Extrait fourni

────────────────────────────────────────

Par ailleurs, le Code de la sécurité routière (CSR) contient certaines dispositions relatives à la conduite d'un véhicule d'urgence. L'article 378 précise que le conducteur d'un véhicule d'urgence ne doit actionner les feux clignotants ou pivotants, ou les avertisseurs sonores, ou un dispositif de changement des signaux lumineux de circulation visés à l'article 255 dont est muni son véhicule, que dans l'exercice de ses fonctions et si les circonstances l'exigent. Il n'est alors pas tenu de respecter certaines dispositions du CSR.
Dans ce dossier, l'intervention des policiers était justifiée afin de localiser une conductrice possiblement en état d'ébriété et en crise. En plus de commettre une infraction potentielle, cette dernière représentait un danger autant pour elle‑même que pour les autres.
Lorsque le premier policier a identifié le véhicule suspect, il a actionné les gyrophares et la sirène de son véhicule de patrouille pour l'intercepter. Devant le refus de la femme de s'immobiliser, il l'a suivi durant une courte période. Une autre policière s'est jointe à la poursuite avec son véhicule de patrouille dont les gyrophares et la sirène étaient également activés.

────────────────────────────────────────

Données fournies
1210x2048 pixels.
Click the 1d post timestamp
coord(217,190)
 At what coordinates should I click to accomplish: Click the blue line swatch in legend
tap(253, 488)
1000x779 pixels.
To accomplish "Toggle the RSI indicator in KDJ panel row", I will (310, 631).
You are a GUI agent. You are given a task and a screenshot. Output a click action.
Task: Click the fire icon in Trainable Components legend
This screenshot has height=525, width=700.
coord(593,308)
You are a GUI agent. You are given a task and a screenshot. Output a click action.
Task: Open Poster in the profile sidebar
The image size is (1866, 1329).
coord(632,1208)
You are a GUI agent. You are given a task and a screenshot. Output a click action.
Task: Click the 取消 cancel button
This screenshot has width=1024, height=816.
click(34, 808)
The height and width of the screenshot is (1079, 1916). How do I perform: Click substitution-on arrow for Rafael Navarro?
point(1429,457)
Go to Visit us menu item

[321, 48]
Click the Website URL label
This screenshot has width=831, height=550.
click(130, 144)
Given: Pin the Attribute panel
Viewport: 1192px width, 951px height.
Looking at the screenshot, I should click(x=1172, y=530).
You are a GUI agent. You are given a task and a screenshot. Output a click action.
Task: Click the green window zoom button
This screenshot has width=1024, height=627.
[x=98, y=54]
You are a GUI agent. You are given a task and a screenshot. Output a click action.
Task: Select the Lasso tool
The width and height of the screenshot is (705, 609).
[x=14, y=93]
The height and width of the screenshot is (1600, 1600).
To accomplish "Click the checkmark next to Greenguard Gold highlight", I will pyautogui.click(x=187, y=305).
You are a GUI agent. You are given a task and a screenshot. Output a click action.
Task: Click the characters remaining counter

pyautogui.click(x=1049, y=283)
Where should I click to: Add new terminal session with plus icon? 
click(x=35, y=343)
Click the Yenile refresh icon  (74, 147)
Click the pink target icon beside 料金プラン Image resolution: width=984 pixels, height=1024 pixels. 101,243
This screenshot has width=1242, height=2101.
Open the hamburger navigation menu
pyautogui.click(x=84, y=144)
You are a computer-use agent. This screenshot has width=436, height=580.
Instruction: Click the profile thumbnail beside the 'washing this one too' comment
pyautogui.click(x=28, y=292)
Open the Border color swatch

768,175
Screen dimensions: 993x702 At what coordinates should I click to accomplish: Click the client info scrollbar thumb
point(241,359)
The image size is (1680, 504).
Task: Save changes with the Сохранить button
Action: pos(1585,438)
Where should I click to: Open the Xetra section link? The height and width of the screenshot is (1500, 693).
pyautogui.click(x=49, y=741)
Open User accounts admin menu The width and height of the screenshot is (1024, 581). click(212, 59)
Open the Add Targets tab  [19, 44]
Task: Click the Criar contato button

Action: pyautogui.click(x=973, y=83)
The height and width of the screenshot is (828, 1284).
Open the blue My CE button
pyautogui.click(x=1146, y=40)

────────────────────────────────────────

Consigne A
Recopiez le passage de l'extrait sur les véhicules d'urgence compris entre « Lorsque le premier » et « étaient également activés. », ces deux segments inclus.
Consigne B
Prolongez l'extrait sur les véhicules d'urgence à partir de sa dernière phrase.

Zone de réponse A
Lorsque le premier policier a identifié le véhicule suspect, il a actionné les gyrophares et la sirène de son véhicule de patrouille pour l'intercepter. Devant le refus de la femme de s'immobiliser, il l'a suivi durant une courte période. Une autre policière s'est jointe à la poursuite avec son véhicule de patrouille dont les gyrophares et la sirène étaient également activés.

Zone de réponse B
Étant donné les circonstances environnantes et la vitesse élevée à laquelle circulait la conductrice fautive, les policiers ont mis fin rapidement à leur manœuvre sur demande du sergent de relève, et ce, de manière à ne pas mettre en péril la vie ou la sécurité de quiconque. Ils ont opté pour une approche d'intervention plus prudente.
Malgré tout, quelques minutes après la fin de la poursuite policière immédiate, une collision à haute vitesse est survenue entre le véhicule de la femme qui a dévié de sa voie et un autre véhicule qui circulait en sens inverse. Le travail des policiers n'est pas en cause dans cet accident.
Conséquemment, à la suite de son analyse, le DPCP est d'avis que la preuve ne révèle pas la commission d'une infraction criminelle par les policiers de la SQ impliqués dans cet événement.
Le Directeur des poursuites criminelles et pénales
Le DPCP fournit, au nom de l'État, un service de poursuites criminelles et pénales indépendant de toute considération de nature politique, et ce, de façon à préserver l'intégrité du processus judiciaire tout en assurant la protection de la société, dans la recherche de l'intérêt de la justice et de l'intérêt public, de même que dans le respect de la règle de droit et des intérêts légitimes des personnes victimes et des témoins.
Chaque dossier soumis au DPCP est analysé avec rigueur et impartialité. La norme qui guide les procureurs concernant l'opportunité d'entreprendre une poursuite est prévue à la directive ACC-3. En droit criminel, le fardeau de la preuve que doit satisfaire la poursuite est très exigeant. En raison du principe de la présomption d'innocence, la poursuite doit en effet faire une démonstration hors de tout doute raisonnable de la culpabilité de l'accusé devant le tribunal.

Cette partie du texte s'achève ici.